“This is a question of the country’s security, over which there can be no compromise,” the prime minister said. — File Photo

ISLAMABAD: Prime Minister Yousuf Raza Gilani told a mournful National Assembly after the assassination of his minorities affairs minister on Wednesday his government would make a new strategy to combat religious extremism in consultation with parliament and military leadership.

As suggested by him, Speaker Fehmida Mirza set Thursday for a National Assembly debate on the killing of minister Shahbaz Bhatti, a Christian, by gunmen on an Islamabad street, and the prime minister said he would also meet leaders of parliamentary parties and convene a meeting of the Defence Committee of the Cabinet (DCC), which includes armed forces’ chiefs.

“This (consultative process) will help formulate a strategy to deal with extremists who are spreading (religious) hatred and defaming Pakistan in the world (by their activities),” Mr Gilani said after chairing a meeting of his cabinet, which discussed the second assassination of a senior government functionary in the capital within two months.

As a mark of mourning, the lower house discarded its agenda for the day and adjourned after two minutes’ silence in memory of one of its members and a brief speech by the prime minister, who praised what he called Mr Bhatti’s “work for inter-faith harmony” and said: “Whoever are culprits or whoever are responsible (for the murder), they will be brought to justice.”

“This is a question of the country’s security, over which there can be no compromise,” the prime minister said after announcing his plans to have a meeting of leaders of parliamentary parties and one with the policy-making DCC, for which no dates were immediately given.

But despite the prime minister’s apparently strong resolve to combat terror, there seemed to be a widespread concern about the efficiency of the capital’s security arrangements, which were penetrated so blatantly to easily target a second figure from the ruling Pakistan People’s Party over the controversial blasphemy law.

And, during Thursday’s debate, lawmakers are likely to air these concerns and raise questions about claims Interior Minister Rehman Malik has been making about the efficacy of police and other agencies he controls.

Wednesday’s was the National Assembly’s second mournful sitting after one on January 4, when then Punjab governor Salman Taseer was shot dead by one of his own police guards outside a café in Islamabad and the house adjourned after saying a prayer for him.

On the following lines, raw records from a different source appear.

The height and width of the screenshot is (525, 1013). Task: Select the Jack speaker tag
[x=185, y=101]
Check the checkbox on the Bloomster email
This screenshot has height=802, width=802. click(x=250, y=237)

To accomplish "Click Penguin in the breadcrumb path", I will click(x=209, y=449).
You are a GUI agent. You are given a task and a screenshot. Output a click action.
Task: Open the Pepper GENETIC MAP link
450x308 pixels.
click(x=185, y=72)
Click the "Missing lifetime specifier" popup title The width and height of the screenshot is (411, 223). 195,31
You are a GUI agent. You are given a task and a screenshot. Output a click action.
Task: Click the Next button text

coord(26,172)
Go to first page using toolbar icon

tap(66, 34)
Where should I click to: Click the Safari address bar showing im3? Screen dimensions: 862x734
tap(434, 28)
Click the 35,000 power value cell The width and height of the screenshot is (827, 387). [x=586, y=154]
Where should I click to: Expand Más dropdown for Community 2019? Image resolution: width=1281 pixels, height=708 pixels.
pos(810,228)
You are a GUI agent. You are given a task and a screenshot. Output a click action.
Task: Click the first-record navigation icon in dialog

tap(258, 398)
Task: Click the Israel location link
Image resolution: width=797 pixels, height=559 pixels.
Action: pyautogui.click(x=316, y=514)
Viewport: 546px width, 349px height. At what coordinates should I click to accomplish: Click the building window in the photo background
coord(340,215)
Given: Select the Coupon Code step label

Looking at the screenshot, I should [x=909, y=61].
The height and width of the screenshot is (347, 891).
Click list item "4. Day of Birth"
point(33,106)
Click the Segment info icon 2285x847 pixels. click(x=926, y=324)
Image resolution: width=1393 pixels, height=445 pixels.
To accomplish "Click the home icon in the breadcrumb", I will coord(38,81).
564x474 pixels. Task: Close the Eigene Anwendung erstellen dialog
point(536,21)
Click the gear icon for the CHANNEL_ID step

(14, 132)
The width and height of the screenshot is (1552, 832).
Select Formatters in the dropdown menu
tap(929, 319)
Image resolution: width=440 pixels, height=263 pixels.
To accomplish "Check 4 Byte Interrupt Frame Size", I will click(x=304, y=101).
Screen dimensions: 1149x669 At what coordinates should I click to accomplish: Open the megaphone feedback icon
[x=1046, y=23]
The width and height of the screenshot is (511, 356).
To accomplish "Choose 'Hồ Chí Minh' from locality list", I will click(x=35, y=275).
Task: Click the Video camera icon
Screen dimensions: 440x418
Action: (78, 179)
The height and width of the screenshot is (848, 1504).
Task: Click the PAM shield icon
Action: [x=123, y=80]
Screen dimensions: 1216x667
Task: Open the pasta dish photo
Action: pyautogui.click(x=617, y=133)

THREE REMAIN SEATED: But many in the house and the galleries were surprised to see three bearded members of the opposition Jamiat Ulema-i-Islam of Maulana Fazlur Rehman remaining seated in their chairs when the rest of lawmakers stood up to observe two minutes’ silence for Mr Bhatti.

There was no immediate explanation what motivated the JUI back-benchers, in the absence of their party leader, to violate a parliamentary etiquette, and a directive given by the chair, in agreement with some voices raised in the house, that members stand up to pay a silent tribute to their assassinated colleague.

Some other religious figures on the opposition benches did rise in their seats.